The steps covered in the Jupyter Notebook are as follows:
- Retrieve financial news headlines and specify a small selection of stocks over a short period of time.
- Retrieve the stock prices for these tickers for the given time.
- Preprocess the news data to ensure the publish data matches the business days of the stock exchange for the tickers
- Do the sentiment analysis on the headlines using FinBERT
- Perform statistical analysis to test for correlation between sentiment and price over time
The headline data was obtained from a large Kaggle dataset of 6000+ stocks, whilst the stock price data was retrieved using Pandas Datareader, which allows us to create a dataframe based on Yahoo Finance data. We then choose two tickers which have a sufficient number of headlines over the same short period – TLSA (Tesla) and PCG (Pacific and Electric Company) – to work with.
Stock markets operate between certain times and so we need to ensure that a headline that is published after close on a particular day is assigned to the next business day since obviously such a headline can have no effect on trading on the day it is published.

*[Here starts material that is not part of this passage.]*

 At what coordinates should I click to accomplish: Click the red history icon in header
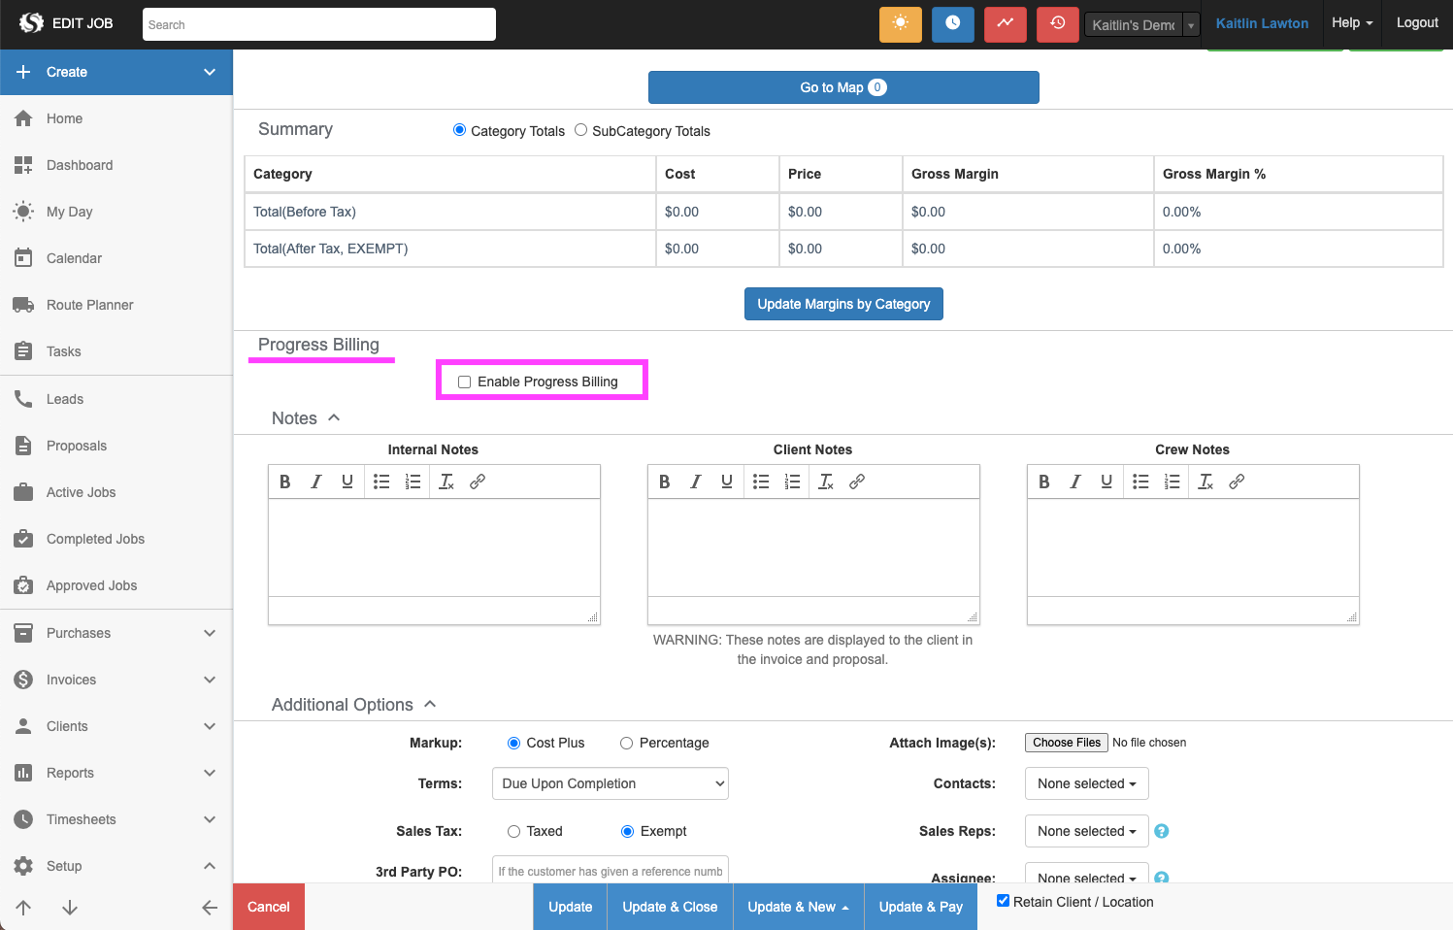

To offset days, we use the BusinessDay (Bday) subclass from Pandas.
The sentiment analysis is done using FinBERT, and implemented using the pipeline module that is included in the HuggingFace Transformers library. As seen below, raw headline data is inputted, and FinBERT returns three scores per headline: a positive, negative and a neutral score, each representing a probability between 0 and 1, and all summing to 1. To get a single score the negative value is simply subtracted from the positive value.

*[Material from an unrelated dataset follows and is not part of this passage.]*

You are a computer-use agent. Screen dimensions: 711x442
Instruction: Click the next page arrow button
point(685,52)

The distribution of negative to positive headlines over time can then be obtained:
Finally, we want to see if there is any correlation between sentiment and stock price over this time period. A number of preparatory steps are made to avoid ‘spurious’ correlations (i.e. mistakenly seeing correlations in time series that do not exist), including ensuring the time-series are stationary, i.e. have consistent mean and variance, and any trend or seasonality is removed. (This is all done using the statsmodels library). Finally, we may plot the cross-correlations between stock price and sentiment for each ticker:
The blue lines are the confidence interval. Where the stems protrude outside of the confidence interval, the correlation is held to be significant. Here the plot suggests some negative correlation for PCG for this time period, though mainly at a significant lag. We find none for TSLA. So this is a mixed result. Further analysis would be required to form any firmer conclusions, including whether this pattern holds for these tickers at different time periods or different window sizes in time, or whether different tickers have any correlation.